A book that all Nepalis today can relate to – Taslima Nasrin's Lajja. This controversial novel was banned in Bangladesh in 1993, and exposes the consequences of religious fanaticism and man's inhumanity during blind rage.

The novel focuses on the effect that the demolition of the Babri Masjid by Hindu fundamentalists in India in 1992 had on one Hindu family in Bangladesh. Hindus are considered a minority in Bangladesh, and through the course of the novel, the reader learns that they are also slotted into a "second-class citizen" niche. The suffering of this family is a microcosm of the torture inflicted upon Hindus by Muslim fanatics all over Bagladesh.
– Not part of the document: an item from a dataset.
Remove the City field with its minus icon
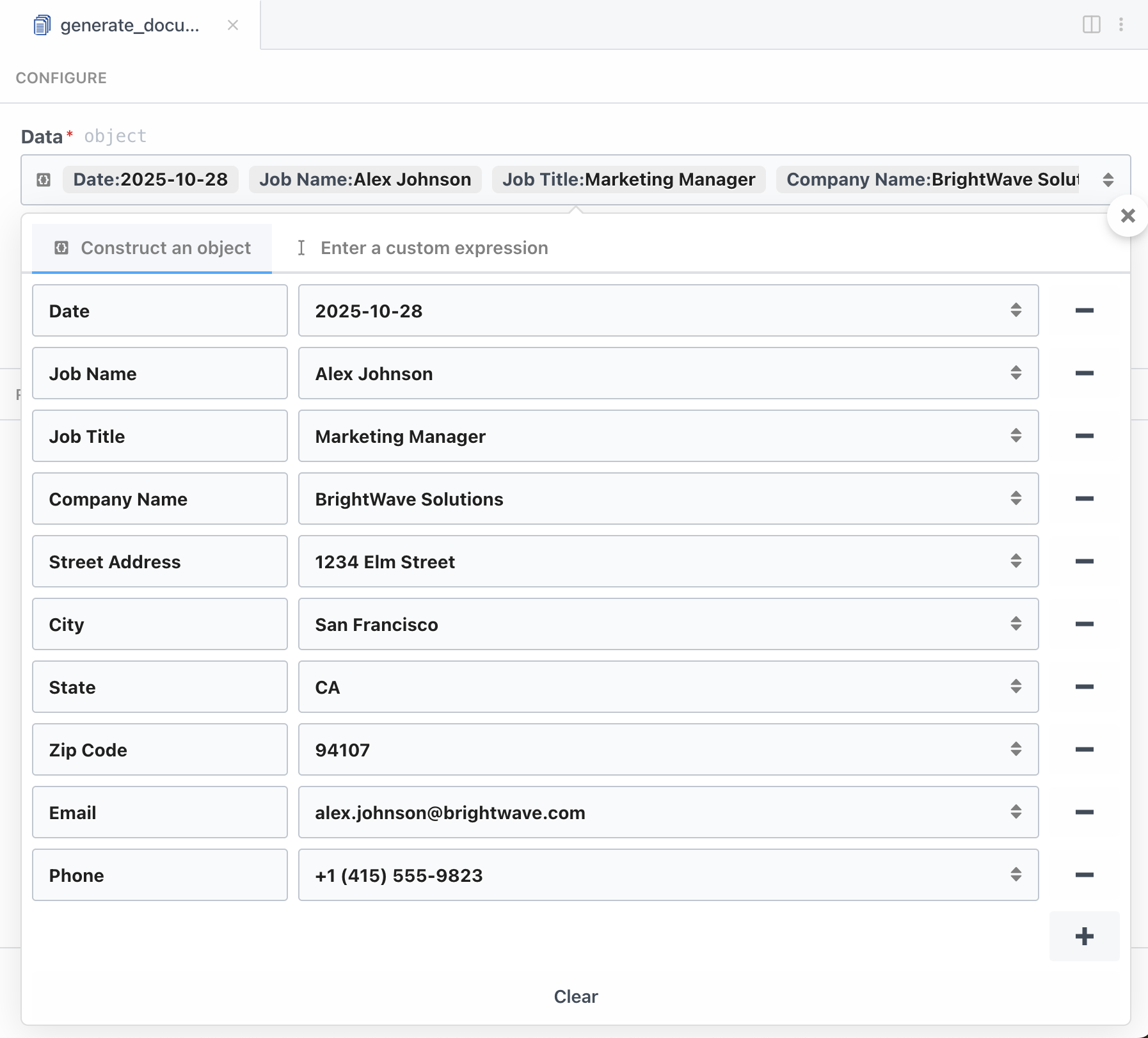Screen dimensions: 1148x1038 coord(1085,624)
No wonder this novel was banned in the country!
 The protagonists in the novel are trapped in a whirlwind of uncertainty, insecurity and utter hopelessness. The religious uproar that the destruction of the Babri Masjid caused in Bangladesh, suddenly leaves the family isolated as all their Hindu friends migrate to India and their Muslim friends desert them fearing censorship from the community. As reports of looting, burning and raping of other Hindus by Muslim fundamentalists reach the family, each member starts to mentally fall apart in a particular own way.

There are several instances in the novel when Nasrin chooses to give the readers actual facts and statistics about the destruction in Bagladesh following the Babri Masjid incident. Personally, I found these distracting and am guilty of skipping through most of them. However, the intense psychological affects on the family that Nasrin so powerfully brings out overshadows this drawback of the novel.

By showing the readers how a simple, optimistic and idealistic family that believes that their motherland will not let them down, is cheated out of life because of their religious affiliation, Nasrin disturbingly succeeds in provoking the readers to question their own assumptions about religion in particular and communal affinity in general. More importantly, because Lajja exposes the insanity of violence for whatever cause, it is not only victims of religious extremism that identify with it. After reading Lajja, all the statistics in newspapers about Maoist attacks in villages in Nepal, come alive. Suddenly, the statistics seemed more than just numbers; they were symbols of destroyed life.

In the preface, Taslima Nasrin writes: "Lajja is a documentation of our collective defeat" to live up to the sacrifices made during the fight for independence. The riots that are alarmingly burgeoning in Nepal are verging on a similar "collective defeat". Read Lajja to understand what I mean!